Source document:
Research on Compliance with Child Support Orders and Agreements in Prince Edward Island
An important objective of the pilot research in P.E.I. was to assess the viability and cost-effectiveness of research strategies being considered for broad application across the country. It was recognized that circumstances in P.E.I. differ in a number of respects from those in other provinces and territories, particularly with regard to the size of the population (and therefore the MEP caseloads and the numbers of separating parents with children), but also to the nature of the population and the practices employed at the MEPs and, more generally, by the family law and social service agencies. Nevertheless, it is believed that sufficient similarities exist to be able to derive useful lessons from the P.E.I. experience.
In this section, we review each of the research elements employed in P.E.I., in order to assess the quality and usefulness of the information obtained, the cost factors to take into account, the sample size considerations that will likely influence decisions in larger provinces, and issues such as the burden placed on the local MEP and the logistics of conducting the research. The focus is on what took place in P.E.I., but reference is made to the likely implications in other provinces.
Collection of data from the MEP information system in P.E.I. was intended primarily to capture data on the support payment records of paying parents, in order to develop useful categories of paying parents and then to analyze that information, both in aggregate and on a case by case basis in conjunction with demographic and interview derived information. The case files also contained other information, such as dates of birth, place of residence, age and gender of children, and basic information on the nature of the orders under which child support payments were being made. Information on employment and social service status was available in only some cases, and was not reliable in terms of timing. No income information was in the system.
In P.E.I., the size of the sample (500 cases, about 27 percent of all cases) and the projected cost and timing of extracting the information in an automated fashion meant that it was more practical to collect the information manually. That meant developing a data collection form, and going into several screens in the system for each case. As well, it was necessary in some cases to review hard file ledgers to obtain payment information prior to 1996. For the payment information, researchers had to total annual obligations and payments using a calculator, and determine for each month whether the obligation had been made. In most cases the latter was obvious, but in some cases payment adjustments had been made (for example if payments had been made directly to a recipient without the MEP’s knowledge), and this required that payments be allocated fairly to the appropriate months in order to get an accurate count of payments made or missed.
While this was painstaking work, the sample size was such that it was not inordinately expensive. The information we obtained, particularly on payment records, was both critical to the research as a whole and valuable in itself in characterizing compliance in P.E.I.

Complete the following:
#1 In the report on child support compliance research in Prince Edward Island, why did researchers gather the MEP information manually rather than extract it automatically? Answer in one to three sentences.
#2 Pick up the report on child support compliance research in Prince Edward Island after its final sentence and write the next passage.

Records:
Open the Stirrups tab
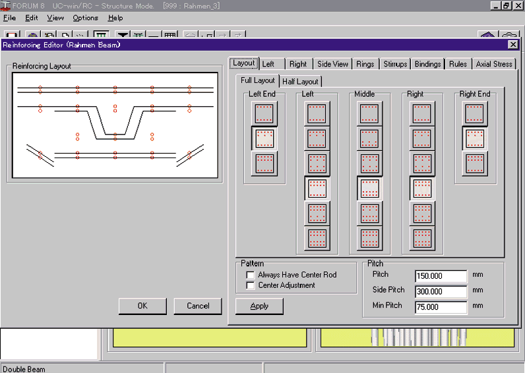This screenshot has width=525, height=373. click(395, 64)
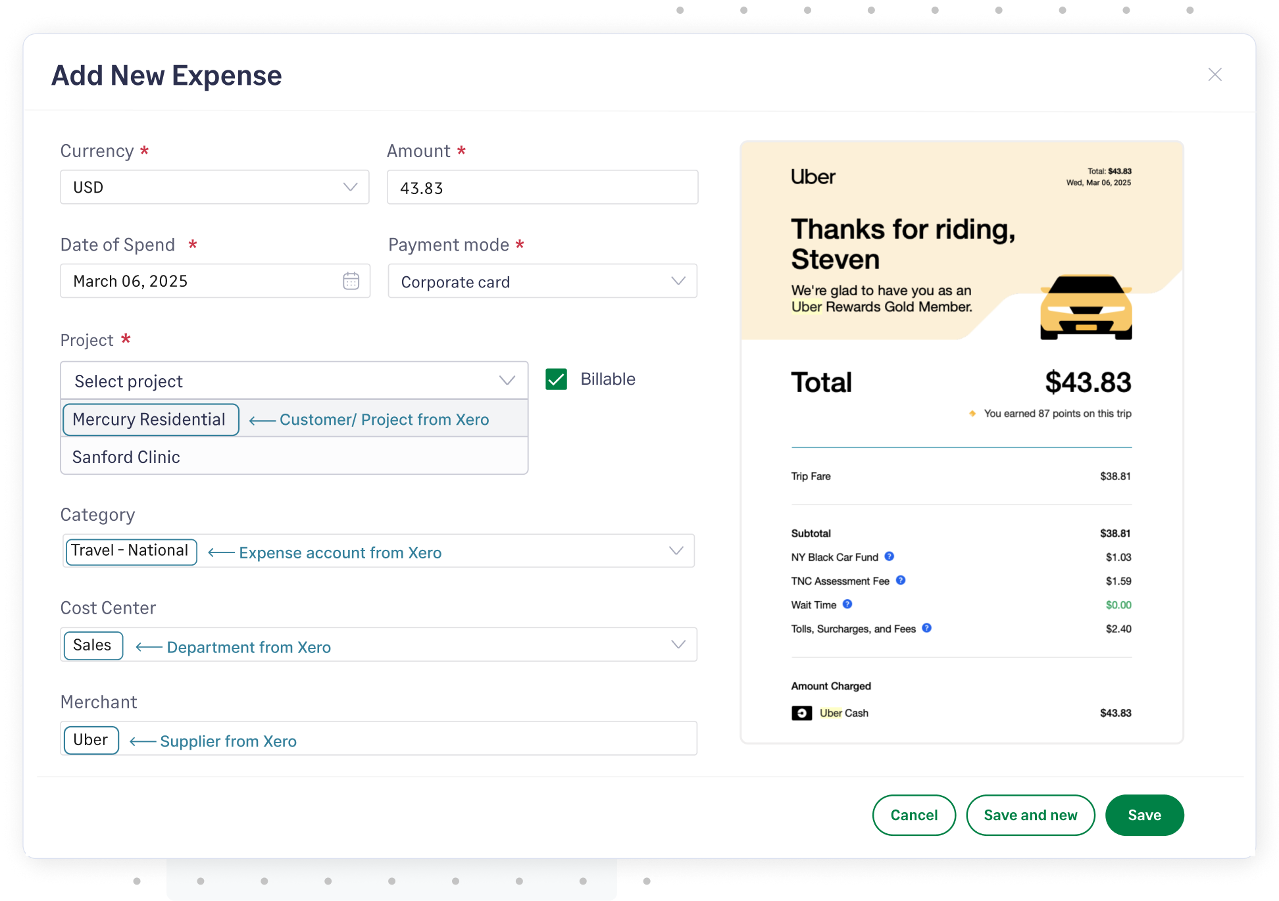Viewport: 1279px width, 901px height.
Task: Uncheck the Billable checkbox
Action: [x=556, y=379]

Responses in order:
#1 Manual collection was more practical because of the size of the sample, which was 500 cases or about 27 percent of all cases. The projected cost and timing of extracting the information in an automated fashion also favored doing it by hand.

#2
The quality of the information, we believe, is high for several reasons. First, the collection process was based on a thorough assessment of the information in the system and close collaboration with MEP staff to ensure that researchers understood how to interpret both standard information and the anomalies that inevitably showed up. In a small but substantial number of cases (no count was kept, but a reasonable estimate would be 75 cases), some inquiry was necessary to ensure that we were interpreting the information correctly. Second, in a few of those cases it was determined that the payment record data required updating. As a result, all cases that showed similar characteristics were reviewed and updated as necessary. In the great majority of cases this meant only that the arrears figures would be more accurate. In some cases the records of monthly obligations paid was affected, most typically when a file should have been closed because a child was no longer living with the custodial parent or was no longer eligible for support and when the recipient had not contacted the MEP to inquire about missed obligations.
The data collection method did result in one limitation that may be alleviated by an automated approach. That is, that payments and obligations and numbers of missed payments were recorded on an annual basis instead of monthly. For most purposes this is not a problem, but it is not possible, for example, to produce a chart depicting the pattern of monthly payments in order to obtain a highly detailed breakdown of compliance patterns. However, this is beyond the immediate requirements of the current research, and should be considered only if the additional cost is minimal.
In retrospect, it would appear that collecting information from the MEP system on employment patterns and interaction with social services and employment insurance may not be cost-effective, except where the MEP information system is a more reliable source than it is in P.E.I. This information was collected routinely in the interviews with paying parents and recipients, and we believe this is a more reliable source.
Sample size for the case file data collection is only a significant issue when data extraction cannot be done automatically. There is no apparent reason why this research element could not include the full population of cases, with the possible exception of very large MEPs, where data file size might be beyond manageable limits (although this is unlikely).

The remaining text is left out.